DETAILED DESCRIPTION OF THE INVENTION
The above-mentioned objectives, features, and advantages will be more apparent by the following detailed description in association with the accompanying drawings; and the technical spirit of the invention will be readily conceived by those skilled in the art to which the invention belongs. Further, in the following description, well-known arts will not be described in detail if it appears that they could obscure the invention in unnecessary detail. Hereinafter, a preferred embodiment of the present invention will be set forth in detail with reference to the accompanying drawings. Meanwhile, the modeling used in the following description will be given to have the same meaning as coding.
FIG. 1 is a block diagram of an embedded code-excited linear prediction speech coding apparatus in accordance with the invention. As shown therein, the embedded code-excited linear prediction speech coding apparatus of the invention comprises a core speech coding unit 110, an embedded excitation signal modeling unit 120 and a transmission rate determination unit 130.
In the core speech coding unit 110, the speech signal is presented by spectrum envelop and excitation, wherein ITU-T G.723.1 coder (ITU-T Recommendation G.723.1, Dual rate speech coder for multimedia communications transmitting at 5.3 and 6.3 kbits/s) which has a transmission rate of 6.3 kbits/s or 5.4 kbits/s, or ITU-T G.729 coder (ITU-T Recommendation G.729, Coding of speech at 8 kbits/s using conjugate-structure algebraic-code-excited linear-prediction (CE-ACELP)) which has a transmission rate of 8 kbits/s, etc. may be used. Other coders may be used for the purpose. The core speech coding unit 110 includes an input speech process unit 101, a linear prediction filter unit 102 and an excitation signal modeling unit 103 in the embodiment of the present invention.

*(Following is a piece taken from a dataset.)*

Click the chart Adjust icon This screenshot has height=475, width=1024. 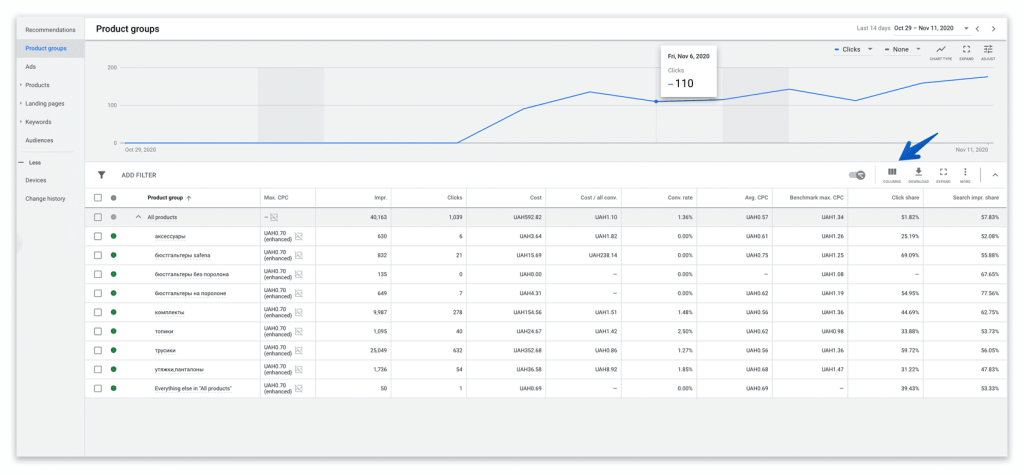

Specifically, the input speech process unit 101 buffers a digital speech signal inputted from the outside and then obtains a speech of a short segment using a window function and so on. For example, a speech signal sampled at 8 kHz is inputted every 0.125 msec and the input speech process unit 101 keeps the input speech signal received every 0.125 msec for 10 msec or 20 msec and then applies the window function. That is, the input speech process unit 101 gathers 80 or 160 samples and then applies the window function. As such, the speech of 10 or 20 msec period is named a short segment speech, which is referred as a frame hereinafter. Meanwhile, the speech signal from the outside may be a digital signal that is inputted via a microphone and sampled by an analog/digital converter, or a digital signal that is provided directly as a digital from a digital speech storage media including CD-ROM, MP3 player, DVD, etc., and converted at a desired sampling rate via a decimeter. However, the digital signal is not limited to the above signals and may be any other digital signals.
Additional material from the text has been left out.